Alveolar Soft Part Sarcoma

Alveolar soft part sarcoma (ASPS) also be called alveolar soft tissue sarcoma, alveolar sarcoma of soft parts, or ASP sarcoma is a rare, slow-growing soft-tissue tumor of an unclear cause that can come from different types of soft tissue, such as muscle, fat, or nerves. It usually occurs in the trunk and lower extremities but is also found in the genital area, breasts, mediastinum, bladder, gastrointestinal, orbital area, and tongue. It is among the least common sarcomas, representing 0.2-1 percent of large studies of soft tissue sarcomas. ASPS is characterized by a painless mass that most commonly arises in the leg or buttock, with a particular affinity to travel to the lungs as multiple nodules, presumably while the sarcoma itself is still small. This disorder is very rare because it involves a specific breaking and joining event between two chromosomes, called an “unbalanced translocation”. This finding is observed in essentially all people with ASPS examined so far. This finding cannot be passed on to children, however, as the finding occurs only in the tumor cells, not in the body cells. In addition, there are no families in which multiple family members have the disorder. ASPS tends to occur more often in younger individuals, specifically adolescents and young adults.

The term “alveolar” originated from the polygonal cells histologically gathered to form a pseudo-alveolar shape. Pathologically, it is not difficult to diagnose because the rhomboid-shaped crystalline materials are observed in the cytoplasm when it is dyed with periodic acid Schiff (PAS), but in magnetic resonance imaging or contrast-enhanced computed tomography (CT), it can be confused as a hemangioma which is much more common and has a rich supply of blood vessels.

ASPS is classified as a soft tissue sarcoma. Sarcomas are malignant tumors that arise from the connective tissue, which connects, supports, and surrounds various structures and organs in the body. Soft tissue includes fat, muscle, nerves, tendons, and blood and lymph vessels.

Causes

No exposure or infection is known to predispose to ASPS. It is known that two chromosomes break and rejoin is a certain way (unbalanced translocation) and brings together two genes, normally separated on chromosomes X (the sex chromosome) and 17.

Chromosomes are located in the nucleus of human cells and carry the genetic information for each individual. Human body cells normally have 46 chromosomes. Pairs of human chromosomes numbered from 1 through 22 are called autosomes and the sex chromosomes are designated X and Y. Males have one X and one Y chromosome and females have two X chromosomes. Each chromosome has a short arm designated “p” and a long arm designated “q”. Chromosomes are further sub-divided into many bands that are numbered. The numbered bands specify the location of the thousands of genes that are present on each chromosome.
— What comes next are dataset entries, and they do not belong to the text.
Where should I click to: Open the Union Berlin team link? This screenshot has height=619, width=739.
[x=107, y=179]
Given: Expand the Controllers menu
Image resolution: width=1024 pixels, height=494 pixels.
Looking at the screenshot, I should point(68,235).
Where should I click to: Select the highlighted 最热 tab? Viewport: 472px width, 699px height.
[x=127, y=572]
The two genes involved in ASPS are the alveolar soft part sarcoma critical region 1 (ASPSCR1) gene on chromosome 17 and the TFE3 gene on chromosome X. In an unbalanced translocation, one chromosome ends up with extra material while the other chromosome is missing material. In ASPS, the TFE3 gene breaks off from the X chromosome and attaches to the ASPSCR1 gene on chromosome 17. This unbalanced translocation creates a new so-called “fusion” gene known as ASPSCR1-TFE3. This fusion gene creates an abnormal protein. Researchers believe that this abnormal protein plays a significant role in the development of ASPS. However, more research is necessary to determine the exact manner in which this abnormal protein functions.

Diagnosis

Biopsy is the fastest way to come to a diagnosis of soft-tissue sarcomas. A biopsy involves taking a small sample of affected tissue and examining it under a microscope. There are more than 50 different types of sarcomas, of which ASPS is only one rare subtype. Often, a core needle biopsy of the leg mass is enough to make the diagnosis. If a core needle biopsy is not diagnostic, then an incisional biopsy that obtains more tissue will make the diagnosis.
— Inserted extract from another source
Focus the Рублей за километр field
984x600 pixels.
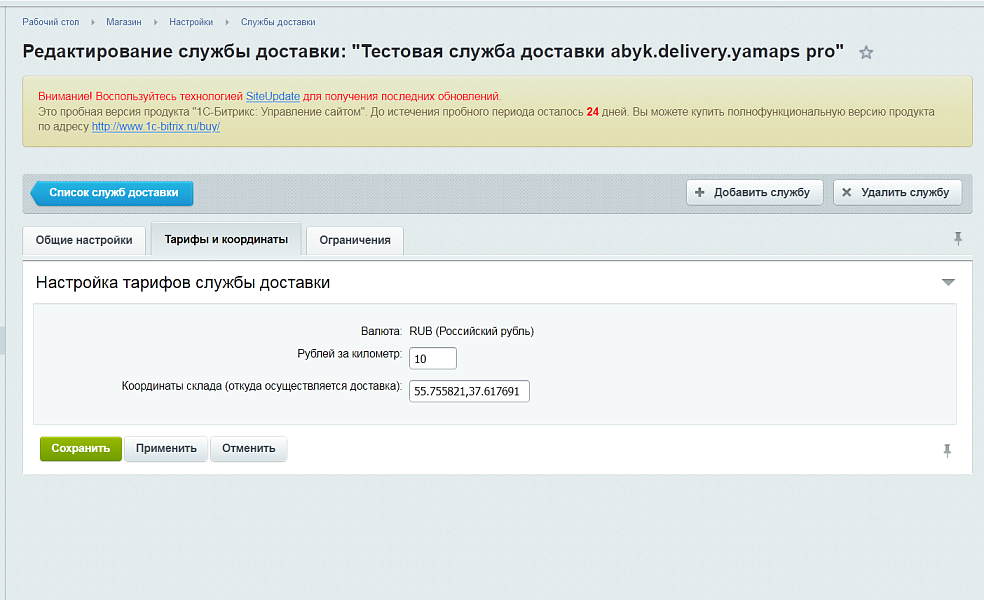[x=433, y=358]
Doctors can use a biopsy sample to check the cells to see if the characteristic chromosome change (an unbalanced translocation involving chromosomes 17 and X, resulting in the formation of the fusion gene, ASPSCR1-TFE3 is present. Detection of this fusion gene confirms a diagnosis of ASPS.

Because the tumor grows slowly and usually does not cause any pronounced symptoms, affected individuals often have ASPS for years before a diagnosis is made.

Radiologic Findings

Accurate diagnosis and treatment of this unusual tumor require a high index of clinical suspicion coupled with clinicopathologic correlation via appropriate radiographic studies. If the clinical or radiographic interpretation is equivocal, an early biopsy is essential to differentiate alveolar soft part sarcoma from arteriovenous malformation. ASPS tumors appear to be hypervascular on angiography and computed tomographic scan (CT scan), with a dense tumor stain and tortuous, dilated draining veins.
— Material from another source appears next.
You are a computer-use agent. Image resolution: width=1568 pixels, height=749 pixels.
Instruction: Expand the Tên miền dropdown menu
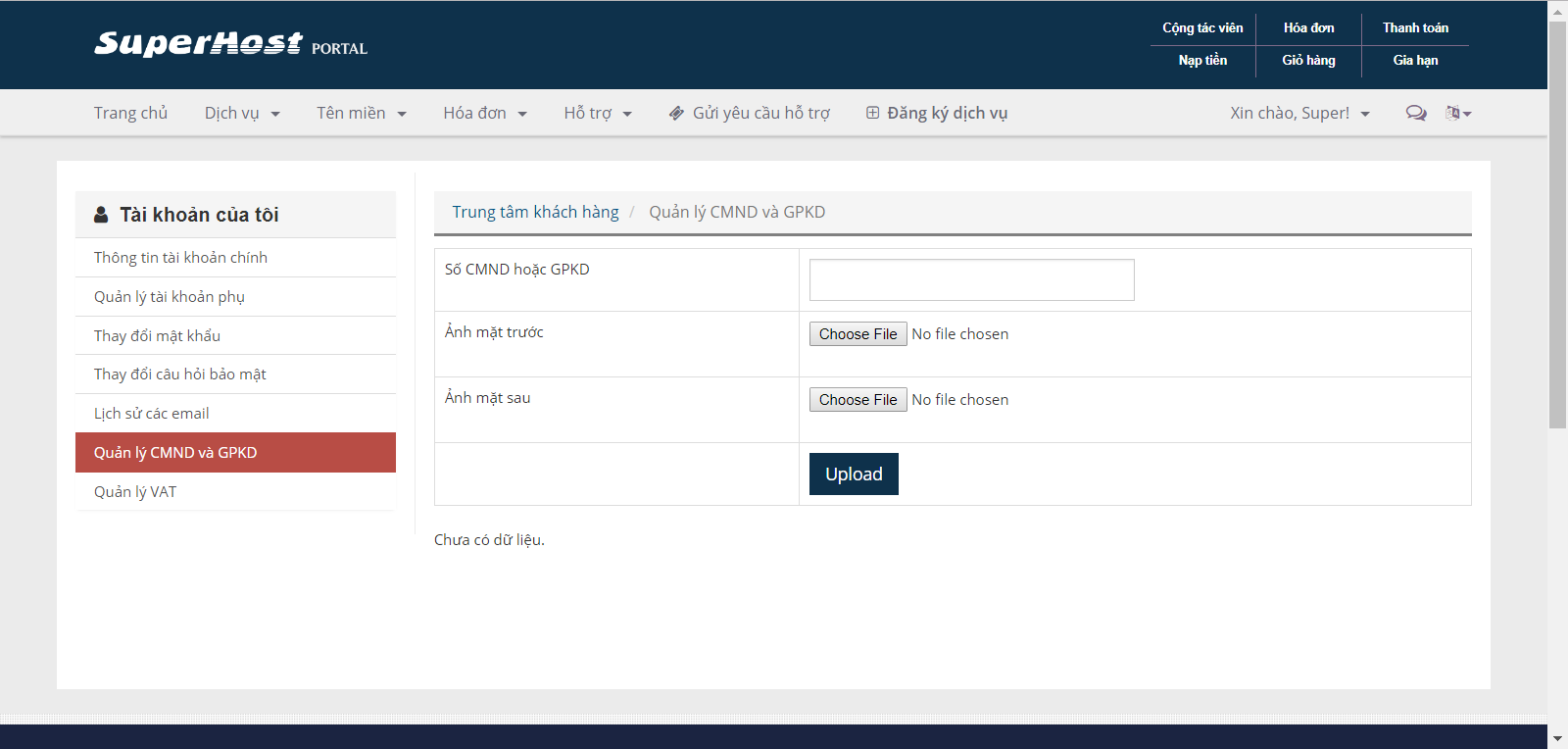[361, 114]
Diagnosis of ASPS requires clinicians from different specialties, such as radiologists (a physician who has specialized training in obtaining and interpreting medical images), pathologists (a physician who interprets and diagnoses the changes caused by disease in tissues and body fluids), surgeon oncologists (a physician that deals with the surgical treatment of cancer), and medical oncologists (a physician who uses chemotherapy to treat cancer).

Magnetic resonance imaging typically exhibits the high signal intensity of tumors on both T1- and T2-weighted images.17 Three-phase bone scans with the administration of 26.4 mCi and Tc-99m oxidronate sodium (Tc-99m HDP) can also be used to show the vascularity of the tumor in selected cases.18

Pathological Findings

Tumor size usually ranges between 3 and 8 cm, but cases of ASPS up to 20 cm have been reported. Macroscopically, the tumor tissue is pale gray or yellowish and has a soft consistency.

Areas of necrosis and hemorrhage are common in larger lesions. Histologic examination reveals ASPS tumors to be composed of well-defined nests of cells separated by delicate fibrovascular septae (Figure 4A). Within these nests there is a prominent lack of cellular cohesion, accounting for the distinctive pseudoalveolar pattern for which this disease is named.19 A variant of ASPS is observed in young patients with lingual ASPS, which has a focal prevalence of solid ‘non-alveolar’ growth pattern, without the typical cellular discohesion that is observed in non-lingual ASPS.20 Intravascular extension is present at the periphery of the tumor in almost all cases and may account for the high rate of metastasis observed in ASPS (Figure 4B).

The cells frequently contain eosinophilic crystalline or rod-shaped inclusions which are faintly visible in hematoxylin-eosin-stained tissue sections. On periodic acid-Schiff (PAS) stains, intracytoplasmic glycogen and characteristic PAS-positive, diastase-resistant rhomboid or rod-shaped crystals may be present (Figure 4C, D). The typical crystalline material is seen in at least 80% of cases, and PAS-positive granules are present in almost all tumors. It has been shown that the crystalline cytoplasmic granules of ASPS contain monocarboxylate transporter 1 and CD147. Ultrastructurally, ASPS cells have numerous mitochondria, a prominent smooth endoplasmic reticulum, glycogen, and a well-developed Golgi apparatus.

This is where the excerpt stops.